Exercise goal = The response should repeat word for word every line below from the one with "Where should I" to the one with "Given: Open 各種設定 gear icon", inclusive, and nothing else; leave pictures out.

Task data =
-- Opening Marker --

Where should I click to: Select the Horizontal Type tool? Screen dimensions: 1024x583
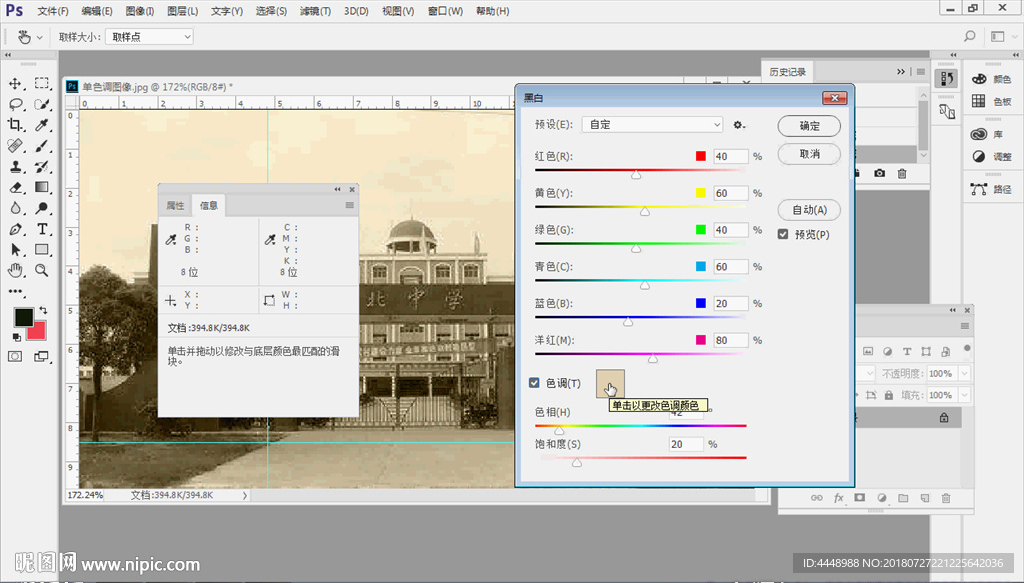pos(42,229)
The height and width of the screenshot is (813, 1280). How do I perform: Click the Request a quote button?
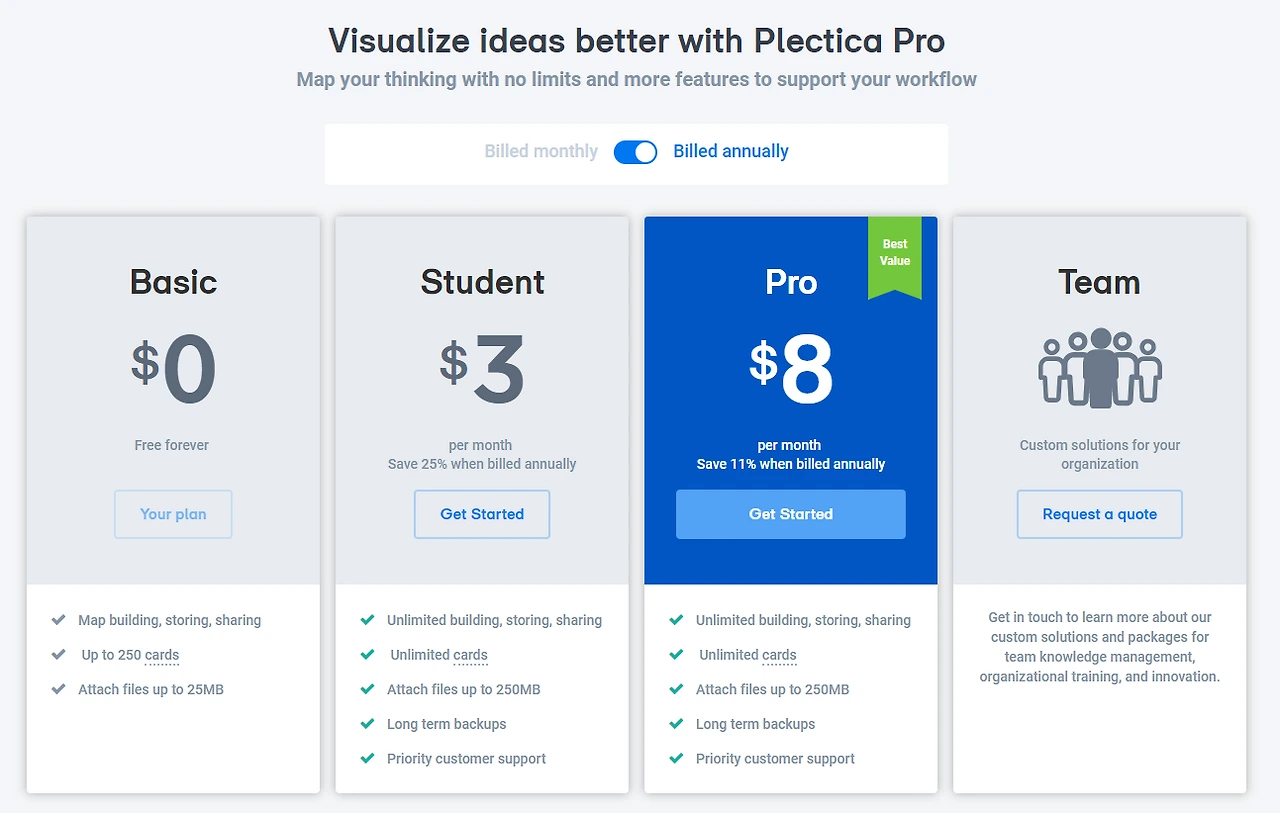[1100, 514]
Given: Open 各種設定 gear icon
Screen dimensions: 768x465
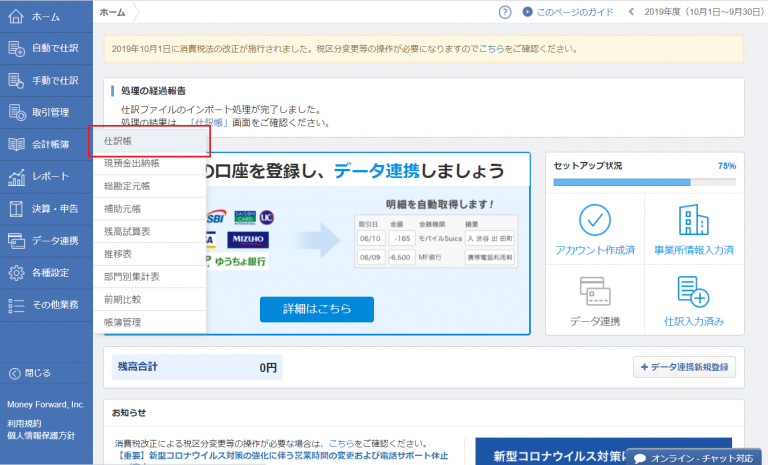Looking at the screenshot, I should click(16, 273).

-- Closing Marker --
-- Opening Marker --

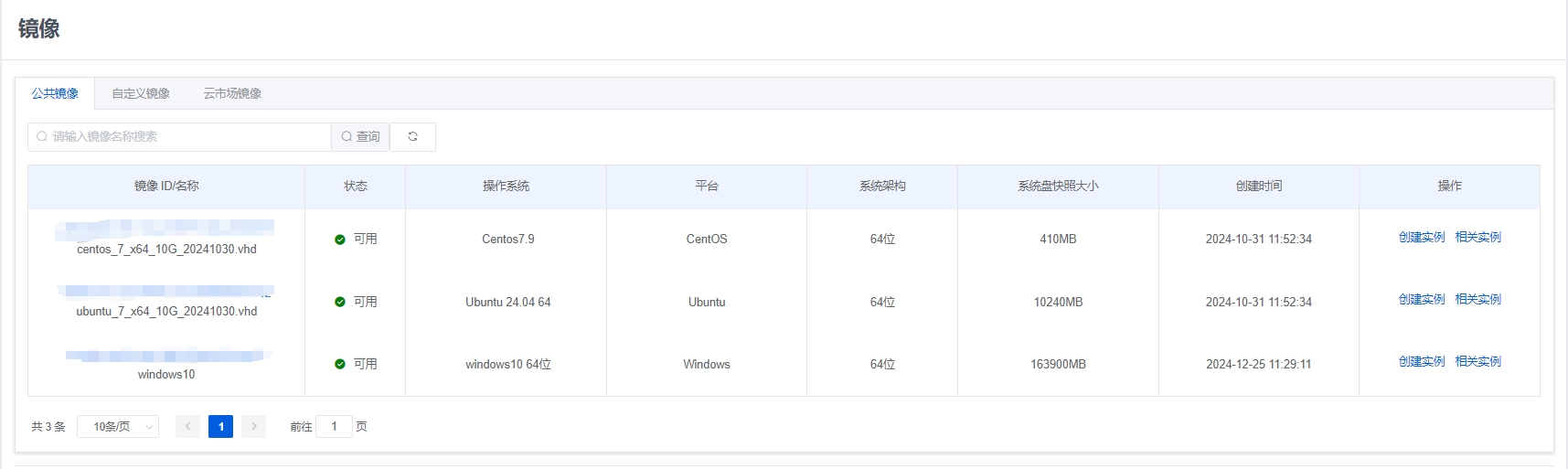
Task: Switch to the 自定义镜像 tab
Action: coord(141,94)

-- Closing Marker --

Response to this task =
Where should I click to: Select the Horizontal Type tool? Screen dimensions: 1024x583
pos(42,229)
The height and width of the screenshot is (813, 1280). How do I perform: Click the Request a quote button?
[1100, 514]
Given: Open 各種設定 gear icon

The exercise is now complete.